ACTIVITY
Search the records below for the word "under", then return every line where it appears.

RECORDS PROVIDED
──────────────────────────────
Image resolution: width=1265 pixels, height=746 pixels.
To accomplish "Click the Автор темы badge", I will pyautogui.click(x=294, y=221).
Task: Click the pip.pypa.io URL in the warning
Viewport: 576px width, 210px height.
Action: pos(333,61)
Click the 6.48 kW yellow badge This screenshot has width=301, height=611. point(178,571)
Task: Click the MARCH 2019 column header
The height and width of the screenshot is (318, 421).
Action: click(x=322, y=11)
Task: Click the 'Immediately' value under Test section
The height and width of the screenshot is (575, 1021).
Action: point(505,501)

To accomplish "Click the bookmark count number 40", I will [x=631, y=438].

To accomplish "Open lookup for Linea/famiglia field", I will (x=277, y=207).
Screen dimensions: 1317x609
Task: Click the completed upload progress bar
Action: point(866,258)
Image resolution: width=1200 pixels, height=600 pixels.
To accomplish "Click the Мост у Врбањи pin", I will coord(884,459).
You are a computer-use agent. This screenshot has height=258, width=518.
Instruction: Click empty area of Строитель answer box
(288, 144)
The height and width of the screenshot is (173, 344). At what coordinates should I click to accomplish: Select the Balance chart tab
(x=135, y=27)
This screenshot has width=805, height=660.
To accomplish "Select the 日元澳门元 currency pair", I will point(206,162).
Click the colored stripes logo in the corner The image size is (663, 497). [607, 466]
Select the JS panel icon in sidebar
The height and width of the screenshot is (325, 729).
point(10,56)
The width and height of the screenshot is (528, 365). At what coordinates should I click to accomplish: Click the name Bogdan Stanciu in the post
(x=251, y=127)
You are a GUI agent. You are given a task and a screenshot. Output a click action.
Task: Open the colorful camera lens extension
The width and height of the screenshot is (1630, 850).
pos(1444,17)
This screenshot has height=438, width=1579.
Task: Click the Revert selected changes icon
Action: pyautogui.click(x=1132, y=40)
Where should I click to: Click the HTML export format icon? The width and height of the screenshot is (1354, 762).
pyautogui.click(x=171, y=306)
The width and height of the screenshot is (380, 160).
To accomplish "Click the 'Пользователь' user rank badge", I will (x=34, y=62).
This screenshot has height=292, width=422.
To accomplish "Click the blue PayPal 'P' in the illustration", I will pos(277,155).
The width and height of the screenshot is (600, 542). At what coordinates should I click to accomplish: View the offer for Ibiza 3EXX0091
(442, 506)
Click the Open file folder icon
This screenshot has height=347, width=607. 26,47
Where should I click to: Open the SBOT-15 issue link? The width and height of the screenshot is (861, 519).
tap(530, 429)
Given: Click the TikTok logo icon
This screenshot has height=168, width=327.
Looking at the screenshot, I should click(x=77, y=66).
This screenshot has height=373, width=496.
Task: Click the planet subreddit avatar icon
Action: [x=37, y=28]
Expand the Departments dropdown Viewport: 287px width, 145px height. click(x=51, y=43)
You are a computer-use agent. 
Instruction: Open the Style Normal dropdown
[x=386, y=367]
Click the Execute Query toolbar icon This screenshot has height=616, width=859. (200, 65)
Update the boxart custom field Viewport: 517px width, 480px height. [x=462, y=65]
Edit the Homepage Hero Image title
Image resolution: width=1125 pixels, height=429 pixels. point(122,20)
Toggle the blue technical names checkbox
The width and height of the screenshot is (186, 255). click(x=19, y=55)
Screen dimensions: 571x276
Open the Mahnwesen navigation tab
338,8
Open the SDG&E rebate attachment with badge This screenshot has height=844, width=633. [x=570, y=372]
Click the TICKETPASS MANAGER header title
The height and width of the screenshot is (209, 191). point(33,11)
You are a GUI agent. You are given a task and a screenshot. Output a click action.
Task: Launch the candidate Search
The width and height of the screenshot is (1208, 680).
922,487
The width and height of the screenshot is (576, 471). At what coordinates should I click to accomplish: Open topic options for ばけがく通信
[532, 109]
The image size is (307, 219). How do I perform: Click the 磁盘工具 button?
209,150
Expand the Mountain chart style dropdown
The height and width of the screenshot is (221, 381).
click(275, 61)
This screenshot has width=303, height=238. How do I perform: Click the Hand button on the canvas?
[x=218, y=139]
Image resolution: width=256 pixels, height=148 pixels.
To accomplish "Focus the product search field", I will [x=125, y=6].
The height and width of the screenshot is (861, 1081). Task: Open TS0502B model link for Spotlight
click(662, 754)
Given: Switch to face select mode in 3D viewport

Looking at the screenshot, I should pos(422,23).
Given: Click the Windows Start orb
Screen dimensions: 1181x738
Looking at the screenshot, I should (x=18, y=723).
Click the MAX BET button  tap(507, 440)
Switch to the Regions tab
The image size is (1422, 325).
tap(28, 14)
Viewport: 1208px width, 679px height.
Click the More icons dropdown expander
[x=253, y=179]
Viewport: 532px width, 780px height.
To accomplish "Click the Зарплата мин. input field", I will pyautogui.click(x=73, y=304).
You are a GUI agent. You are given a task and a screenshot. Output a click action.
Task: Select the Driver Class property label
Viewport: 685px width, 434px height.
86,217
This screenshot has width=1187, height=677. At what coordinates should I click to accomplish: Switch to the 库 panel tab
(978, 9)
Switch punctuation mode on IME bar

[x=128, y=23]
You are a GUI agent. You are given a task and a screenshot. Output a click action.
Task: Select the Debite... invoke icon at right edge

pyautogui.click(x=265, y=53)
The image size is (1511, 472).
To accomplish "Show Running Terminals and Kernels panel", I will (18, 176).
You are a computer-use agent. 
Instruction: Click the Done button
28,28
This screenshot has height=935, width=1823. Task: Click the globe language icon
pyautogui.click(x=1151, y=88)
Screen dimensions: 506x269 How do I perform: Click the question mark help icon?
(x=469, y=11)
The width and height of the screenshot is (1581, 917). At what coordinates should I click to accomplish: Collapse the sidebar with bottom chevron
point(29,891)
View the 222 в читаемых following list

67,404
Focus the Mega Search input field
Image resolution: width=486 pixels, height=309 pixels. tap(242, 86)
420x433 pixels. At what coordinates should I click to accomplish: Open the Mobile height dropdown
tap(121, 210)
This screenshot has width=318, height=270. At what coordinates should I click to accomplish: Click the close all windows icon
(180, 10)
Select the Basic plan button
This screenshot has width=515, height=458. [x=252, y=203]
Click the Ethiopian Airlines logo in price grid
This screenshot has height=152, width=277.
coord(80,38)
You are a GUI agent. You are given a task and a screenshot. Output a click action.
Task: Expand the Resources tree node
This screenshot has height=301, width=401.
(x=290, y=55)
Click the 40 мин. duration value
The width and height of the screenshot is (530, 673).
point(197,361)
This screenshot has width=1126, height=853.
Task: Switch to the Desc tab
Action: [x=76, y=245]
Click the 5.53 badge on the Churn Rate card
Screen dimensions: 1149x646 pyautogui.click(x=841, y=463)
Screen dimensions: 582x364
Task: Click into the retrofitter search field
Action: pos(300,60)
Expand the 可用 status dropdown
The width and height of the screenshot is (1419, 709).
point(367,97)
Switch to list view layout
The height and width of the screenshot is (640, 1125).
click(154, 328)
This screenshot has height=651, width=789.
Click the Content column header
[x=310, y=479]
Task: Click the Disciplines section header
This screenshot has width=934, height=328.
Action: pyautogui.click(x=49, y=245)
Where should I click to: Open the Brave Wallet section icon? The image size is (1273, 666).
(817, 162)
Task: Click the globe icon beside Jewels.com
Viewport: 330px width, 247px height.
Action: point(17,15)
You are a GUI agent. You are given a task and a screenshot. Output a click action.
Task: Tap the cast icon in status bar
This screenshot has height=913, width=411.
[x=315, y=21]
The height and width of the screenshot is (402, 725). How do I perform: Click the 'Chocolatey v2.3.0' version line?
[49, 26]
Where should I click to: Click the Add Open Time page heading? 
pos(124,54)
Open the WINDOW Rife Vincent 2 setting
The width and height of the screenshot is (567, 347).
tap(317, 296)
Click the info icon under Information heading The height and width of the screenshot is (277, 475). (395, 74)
──────────────────────────────
EXPECTED ANSWER
Task: Click the 'Immediately' value under Test section
Click the info icon under Information heading The height and width of the screenshot is (277, 475). (395, 74)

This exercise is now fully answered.